* _Records for the exercise_
(begin)
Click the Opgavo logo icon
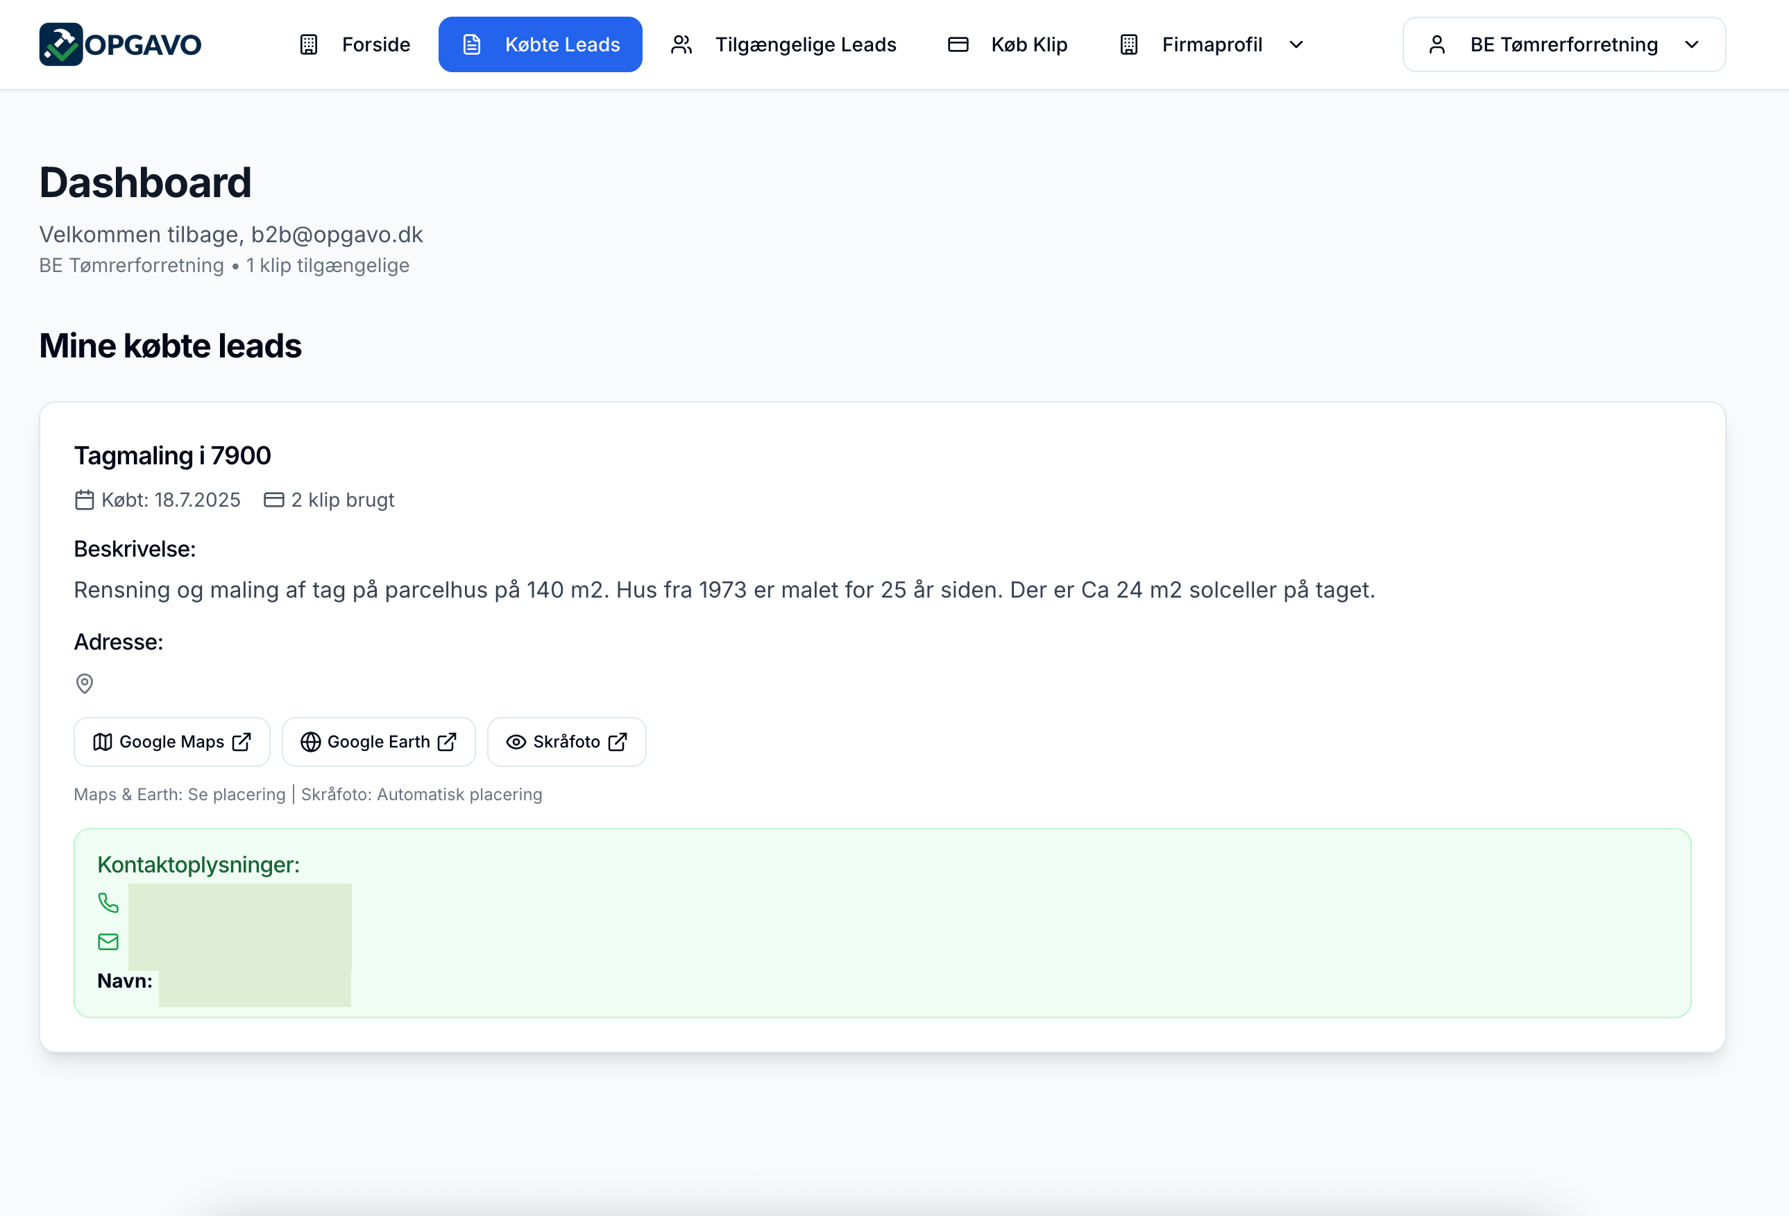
(end)
(begin)
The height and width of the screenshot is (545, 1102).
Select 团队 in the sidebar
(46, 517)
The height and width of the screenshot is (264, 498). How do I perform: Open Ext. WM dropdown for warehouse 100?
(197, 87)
(end)
* _Task to complete_
Count the lines in the rows above that contain the string "screenshot". Reply with that number alone.

* _Answer for this exercise_
2